Format every one of the records below as a numbered list, dropping any blank lines.
-- start --
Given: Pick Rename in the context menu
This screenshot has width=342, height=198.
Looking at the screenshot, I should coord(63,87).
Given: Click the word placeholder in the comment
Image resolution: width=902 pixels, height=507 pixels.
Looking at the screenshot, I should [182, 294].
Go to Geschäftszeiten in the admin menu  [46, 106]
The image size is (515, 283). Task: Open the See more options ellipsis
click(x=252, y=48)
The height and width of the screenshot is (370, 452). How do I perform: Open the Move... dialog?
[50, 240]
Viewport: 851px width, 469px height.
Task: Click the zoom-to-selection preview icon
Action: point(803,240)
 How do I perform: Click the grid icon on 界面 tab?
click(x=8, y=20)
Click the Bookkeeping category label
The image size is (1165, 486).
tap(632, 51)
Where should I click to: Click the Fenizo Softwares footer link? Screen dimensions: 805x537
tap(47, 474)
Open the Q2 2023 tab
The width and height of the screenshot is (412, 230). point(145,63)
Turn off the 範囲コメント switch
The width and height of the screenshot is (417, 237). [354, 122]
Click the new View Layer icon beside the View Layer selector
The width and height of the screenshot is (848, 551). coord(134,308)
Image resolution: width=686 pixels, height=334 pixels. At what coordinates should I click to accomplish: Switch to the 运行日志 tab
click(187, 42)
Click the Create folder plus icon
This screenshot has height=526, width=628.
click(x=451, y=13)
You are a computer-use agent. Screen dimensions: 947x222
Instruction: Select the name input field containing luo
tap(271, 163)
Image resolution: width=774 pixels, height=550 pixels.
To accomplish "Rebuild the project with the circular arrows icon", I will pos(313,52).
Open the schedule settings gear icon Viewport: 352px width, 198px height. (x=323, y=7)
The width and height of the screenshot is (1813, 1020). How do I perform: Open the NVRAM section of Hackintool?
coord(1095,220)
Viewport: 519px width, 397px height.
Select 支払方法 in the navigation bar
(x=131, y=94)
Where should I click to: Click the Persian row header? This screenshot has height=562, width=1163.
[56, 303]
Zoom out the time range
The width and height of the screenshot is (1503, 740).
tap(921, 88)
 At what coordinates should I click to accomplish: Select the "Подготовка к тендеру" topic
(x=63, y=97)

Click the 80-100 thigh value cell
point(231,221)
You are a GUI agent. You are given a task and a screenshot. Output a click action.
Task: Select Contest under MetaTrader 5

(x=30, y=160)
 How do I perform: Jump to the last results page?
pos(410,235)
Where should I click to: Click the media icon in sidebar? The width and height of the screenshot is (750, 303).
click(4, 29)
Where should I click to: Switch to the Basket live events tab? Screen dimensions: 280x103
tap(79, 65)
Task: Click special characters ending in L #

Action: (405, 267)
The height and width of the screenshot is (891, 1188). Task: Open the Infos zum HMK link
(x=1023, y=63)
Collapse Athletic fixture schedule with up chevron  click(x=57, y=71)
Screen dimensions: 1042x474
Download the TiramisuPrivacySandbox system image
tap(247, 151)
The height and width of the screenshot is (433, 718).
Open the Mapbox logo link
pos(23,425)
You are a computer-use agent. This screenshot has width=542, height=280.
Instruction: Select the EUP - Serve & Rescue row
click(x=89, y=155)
-- end --
RESPONSE TO THIS EXERCISE
1. Given: Pick Rename in the context menu
2. This screenshot has width=342, height=198.
3. Looking at the screenshot, I should coord(63,87).
4. Given: Click the word placeholder in the comment
5. Image resolution: width=902 pixels, height=507 pixels.
6. Looking at the screenshot, I should [182, 294].
7. Go to Geschäftszeiten in the admin menu  [46, 106]
8. The image size is (515, 283). Task: Open the See more options ellipsis
9. click(x=252, y=48)
10. The height and width of the screenshot is (370, 452). How do I perform: Open the Move... dialog?
11. [50, 240]
12. Viewport: 851px width, 469px height.
13. Task: Click the zoom-to-selection preview icon
14. Action: point(803,240)
15.  How do I perform: Click the grid icon on 界面 tab?
16. click(x=8, y=20)
17. Click the Bookkeeping category label
18. The image size is (1165, 486).
19. tap(632, 51)
20. Where should I click to: Click the Fenizo Softwares footer link? Screen dimensions: 805x537
21. tap(47, 474)
22. Open the Q2 2023 tab
23. The width and height of the screenshot is (412, 230). point(145,63)
24. Turn off the 範囲コメント switch
25. The width and height of the screenshot is (417, 237). [354, 122]
26. Click the new View Layer icon beside the View Layer selector
27. The width and height of the screenshot is (848, 551). coord(134,308)
28. Image resolution: width=686 pixels, height=334 pixels. At what coordinates should I click to accomplish: Switch to the 运行日志 tab
29. click(187, 42)
30. Click the Create folder plus icon
31. This screenshot has height=526, width=628.
32. click(x=451, y=13)
33. You are a computer-use agent. Screen dimensions: 947x222
34. Instruction: Select the name input field containing luo
35. tap(271, 163)
36. Image resolution: width=774 pixels, height=550 pixels.
37. To accomplish "Rebuild the project with the circular arrows icon", I will pos(313,52).
38. Open the schedule settings gear icon Viewport: 352px width, 198px height. (x=323, y=7)
39. The width and height of the screenshot is (1813, 1020). How do I perform: Open the NVRAM section of Hackintool?
40. coord(1095,220)
41. Viewport: 519px width, 397px height.
42. Select 支払方法 in the navigation bar
43. (x=131, y=94)
44. Where should I click to: Click the Persian row header? This screenshot has height=562, width=1163.
45. [56, 303]
46. Zoom out the time range
47. The width and height of the screenshot is (1503, 740).
48. tap(921, 88)
49.  At what coordinates should I click to accomplish: Select the "Подготовка к тендеру" topic
50. (x=63, y=97)
51. Click the 80-100 thigh value cell
52. point(231,221)
53. You are a GUI agent. You are given a task and a screenshot. Output a click action.
54. Task: Select Contest under MetaTrader 5
55. (x=30, y=160)
56.  How do I perform: Jump to the last results page?
57. pos(410,235)
58. Where should I click to: Click the media icon in sidebar? The width and height of the screenshot is (750, 303).
59. click(4, 29)
60. Where should I click to: Switch to the Basket live events tab? Screen dimensions: 280x103
61. tap(79, 65)
62. Task: Click special characters ending in L #
63. Action: (405, 267)
64. The height and width of the screenshot is (891, 1188). Task: Open the Infos zum HMK link
65. (x=1023, y=63)
66. Collapse Athletic fixture schedule with up chevron  click(x=57, y=71)
67. Screen dimensions: 1042x474
68. Download the TiramisuPrivacySandbox system image
69. tap(247, 151)
70. The height and width of the screenshot is (433, 718).
71. Open the Mapbox logo link
72. pos(23,425)
73. You are a computer-use agent. This screenshot has width=542, height=280.
74. Instruction: Select the EUP - Serve & Rescue row
75. click(x=89, y=155)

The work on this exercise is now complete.